Please copy every line of the data in which the string "agent" appears.
Start of Data excerpts
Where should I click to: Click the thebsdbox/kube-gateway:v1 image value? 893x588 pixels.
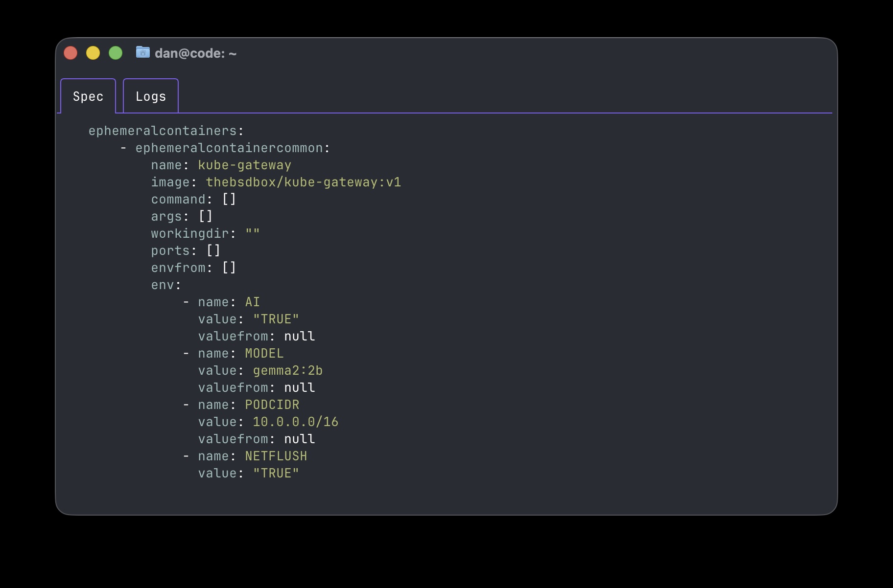(303, 182)
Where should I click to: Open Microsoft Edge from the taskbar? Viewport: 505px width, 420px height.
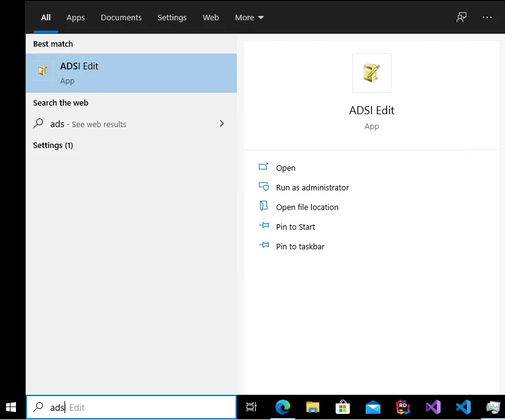tap(282, 407)
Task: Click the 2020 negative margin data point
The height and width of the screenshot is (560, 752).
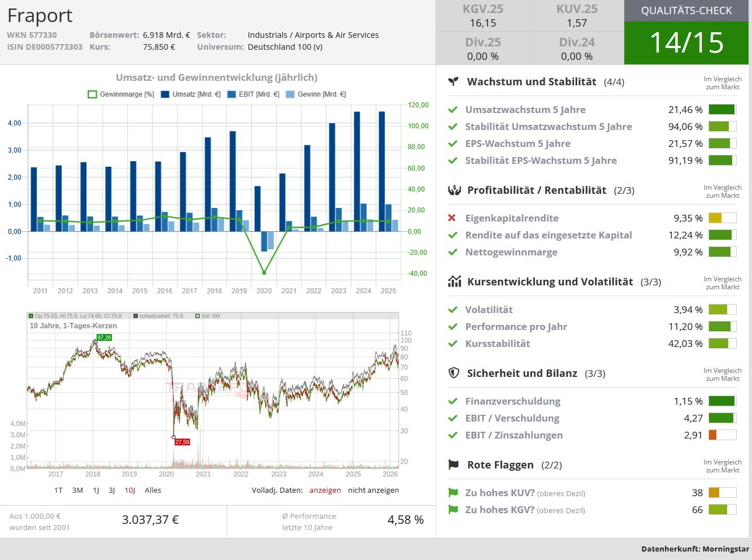Action: click(264, 273)
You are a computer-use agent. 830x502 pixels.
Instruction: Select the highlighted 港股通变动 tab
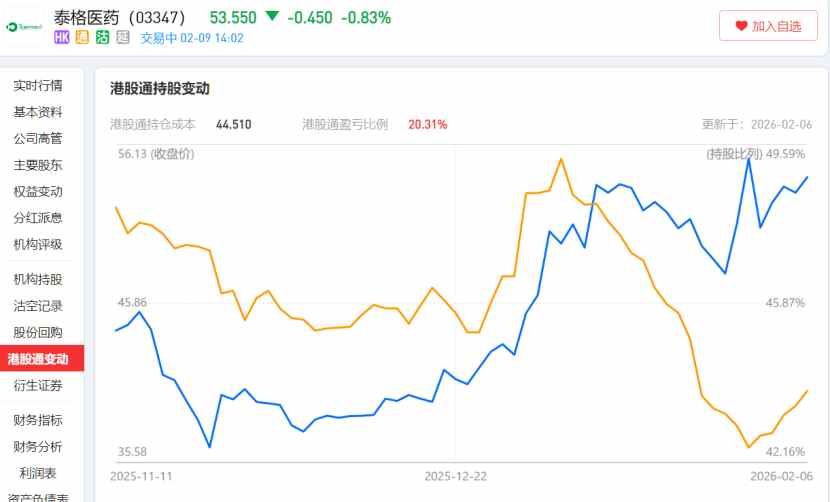tap(38, 359)
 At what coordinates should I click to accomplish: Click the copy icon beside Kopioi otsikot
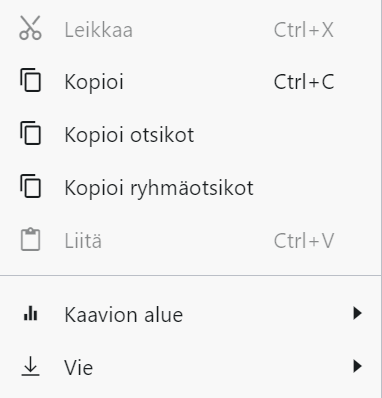pyautogui.click(x=30, y=133)
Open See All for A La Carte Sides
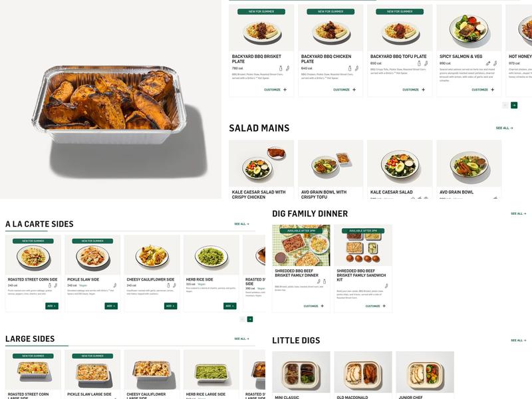 click(x=241, y=224)
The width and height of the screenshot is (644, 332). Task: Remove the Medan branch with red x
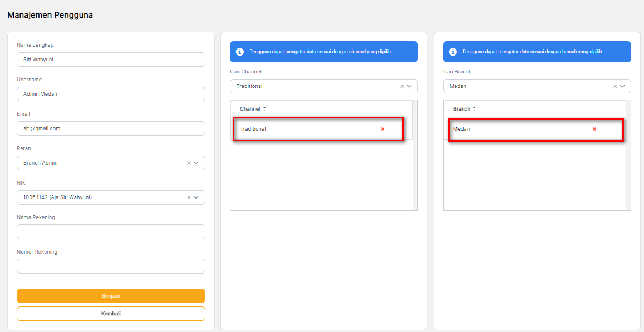click(594, 129)
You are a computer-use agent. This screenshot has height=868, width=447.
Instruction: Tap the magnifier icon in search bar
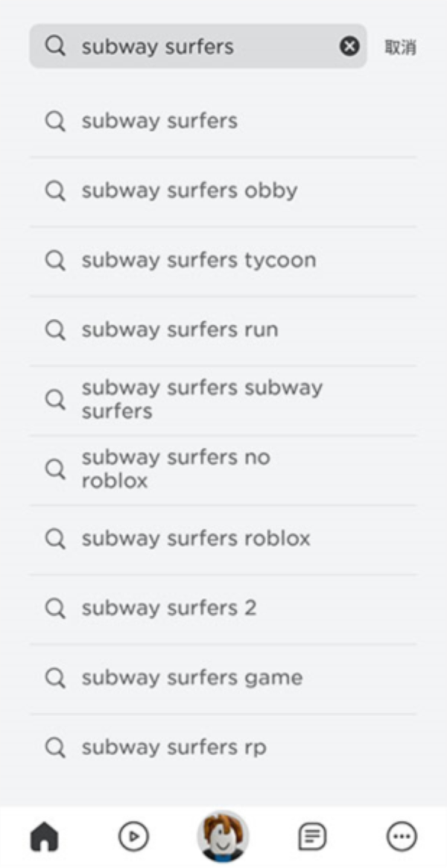pyautogui.click(x=55, y=46)
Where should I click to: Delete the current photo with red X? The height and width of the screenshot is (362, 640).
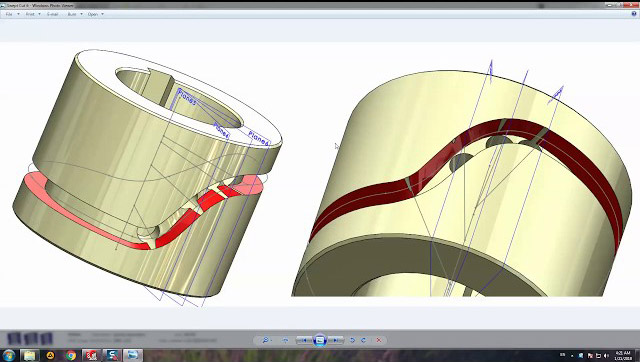click(379, 340)
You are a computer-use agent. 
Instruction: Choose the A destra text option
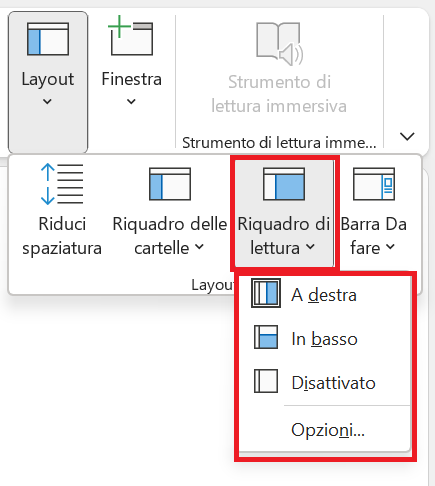(324, 295)
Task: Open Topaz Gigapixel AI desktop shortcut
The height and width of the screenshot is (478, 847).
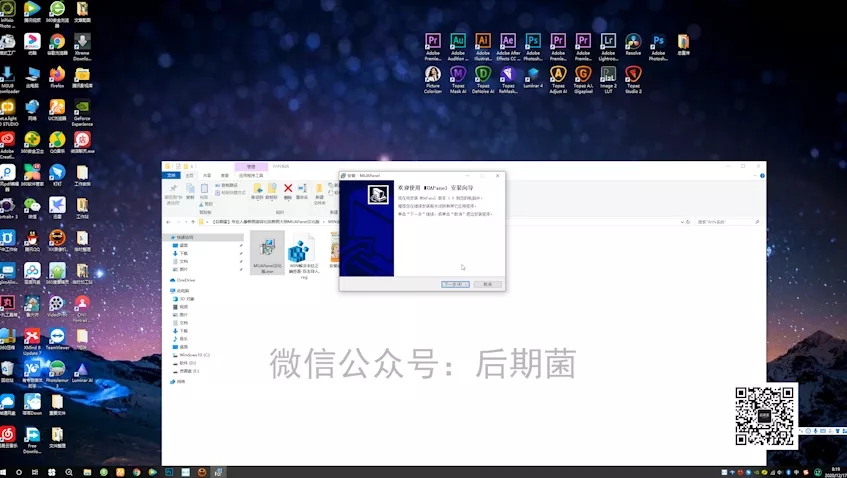Action: [x=583, y=74]
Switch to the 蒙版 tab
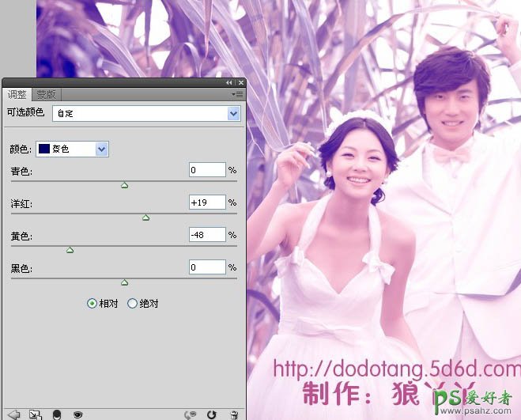This screenshot has width=521, height=420. coord(47,95)
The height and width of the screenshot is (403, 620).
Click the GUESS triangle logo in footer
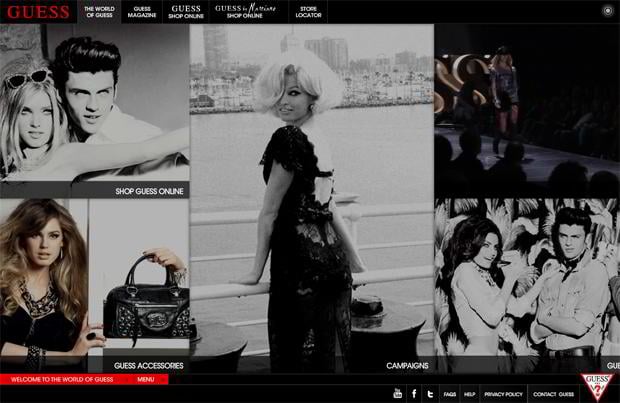[x=597, y=386]
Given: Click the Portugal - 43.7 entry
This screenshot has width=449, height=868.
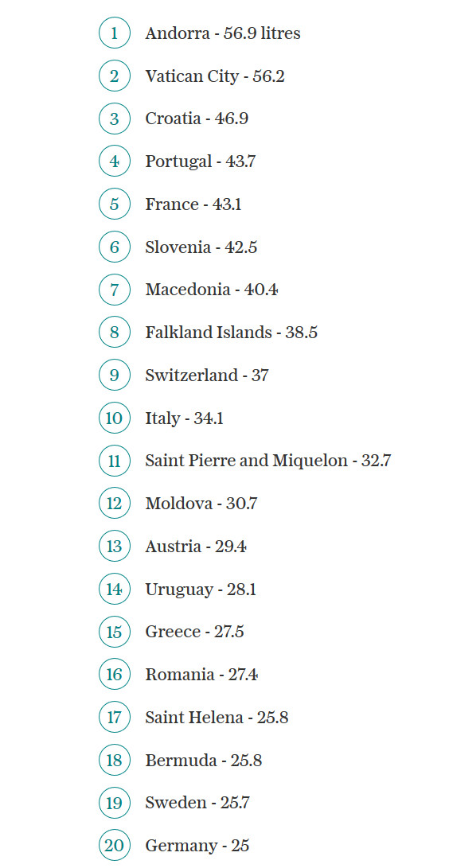Looking at the screenshot, I should coord(201,162).
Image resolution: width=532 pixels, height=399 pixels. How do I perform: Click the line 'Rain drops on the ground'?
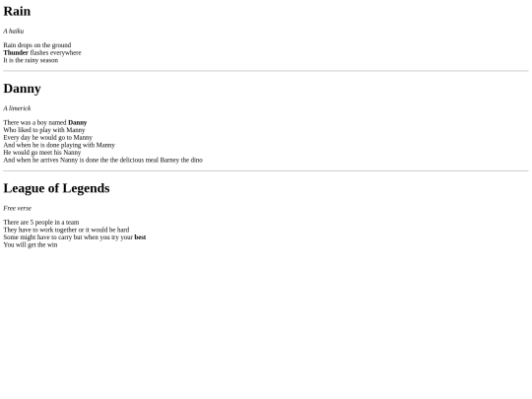click(37, 45)
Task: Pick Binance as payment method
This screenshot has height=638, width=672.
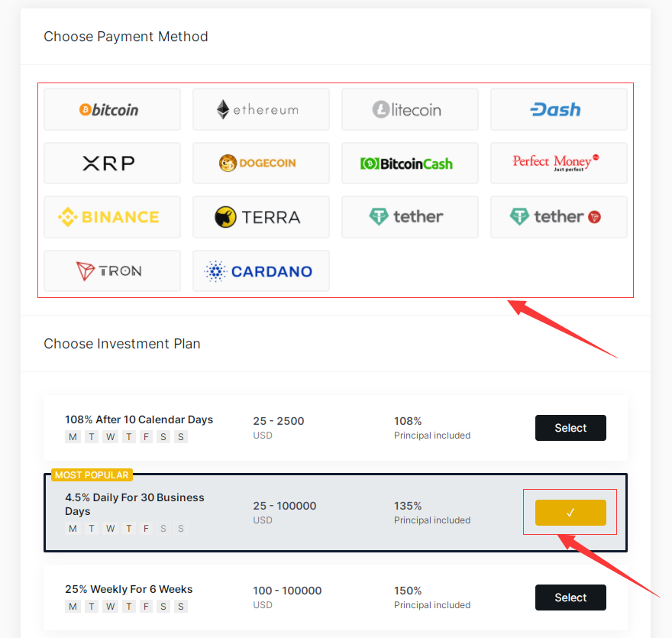Action: (x=112, y=217)
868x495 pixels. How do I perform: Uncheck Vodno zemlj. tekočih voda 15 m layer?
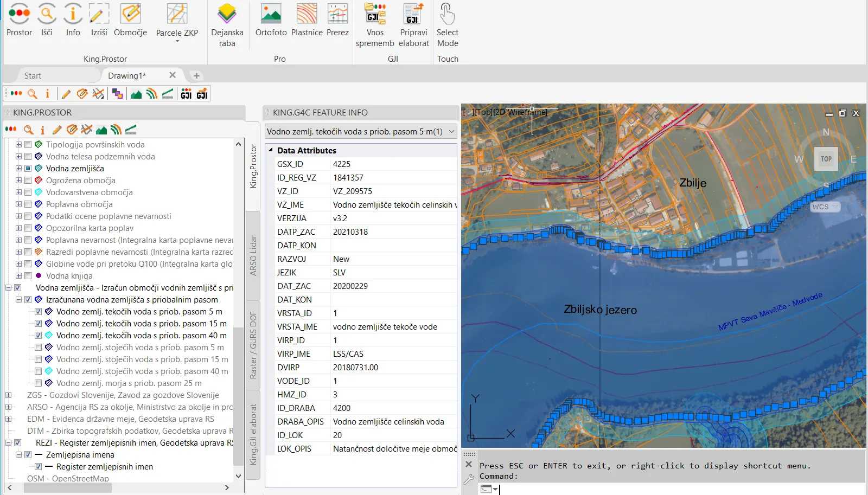[x=39, y=324]
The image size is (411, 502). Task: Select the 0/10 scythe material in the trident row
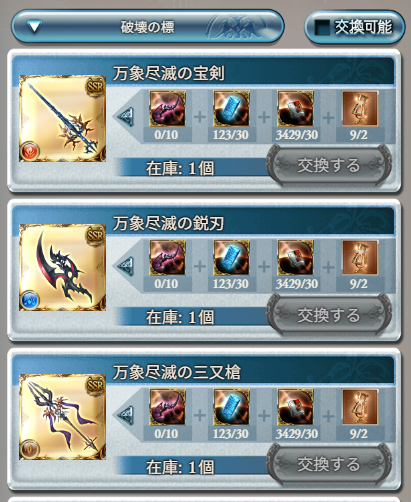coord(167,407)
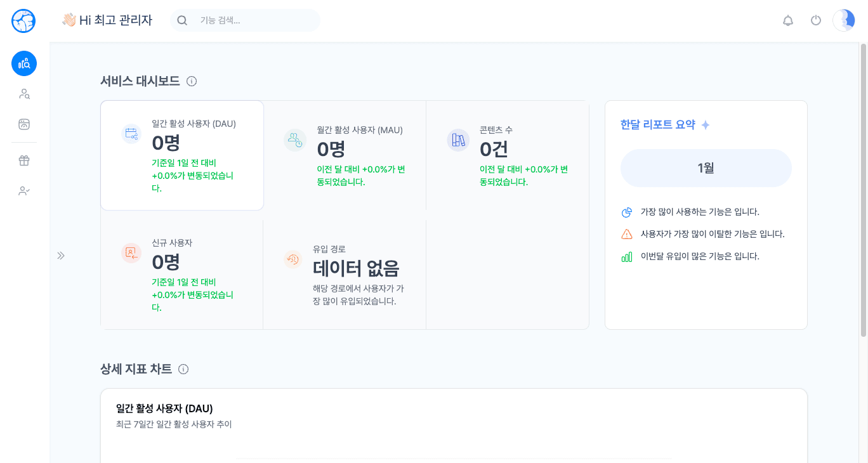Select the 월간 활성 사용자 (MAU) card

(x=345, y=155)
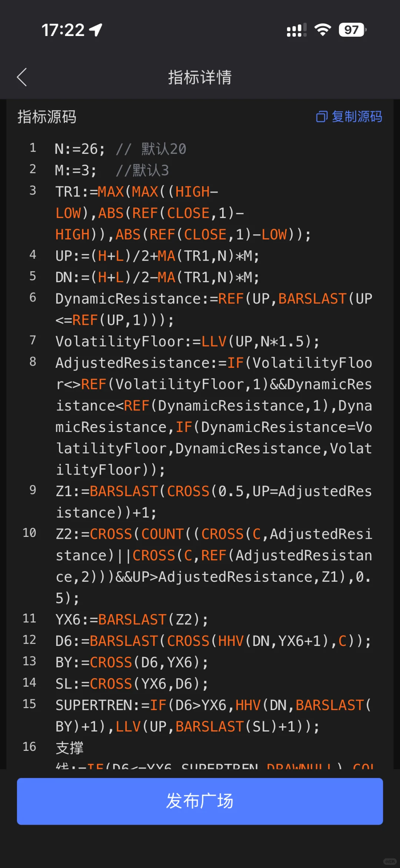Tap the Wi-Fi status icon
400x868 pixels.
[323, 30]
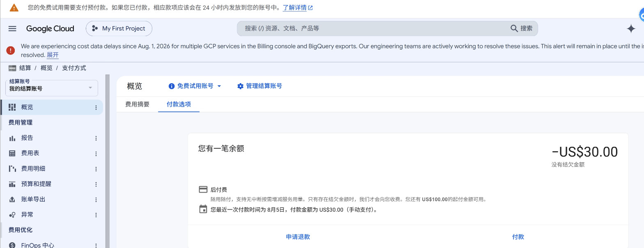Viewport: 644px width, 248px height.
Task: Open 费用表 cost table page
Action: point(30,153)
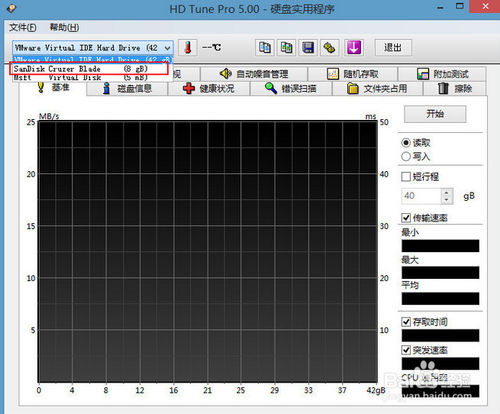Click the copy screenshot to clipboard icon
The width and height of the screenshot is (500, 414).
point(286,48)
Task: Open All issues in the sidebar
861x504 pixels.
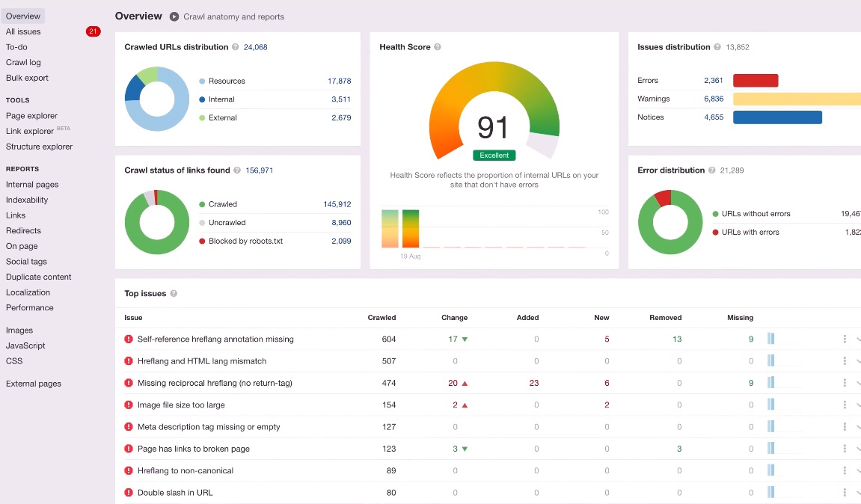Action: pyautogui.click(x=23, y=32)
End of Data excerpts
Output for this task:
You are a computer-use agent. 830x502 pixels.
You are a computer-use agent. This screenshot has height=868, width=447.
You are a computer-use agent. 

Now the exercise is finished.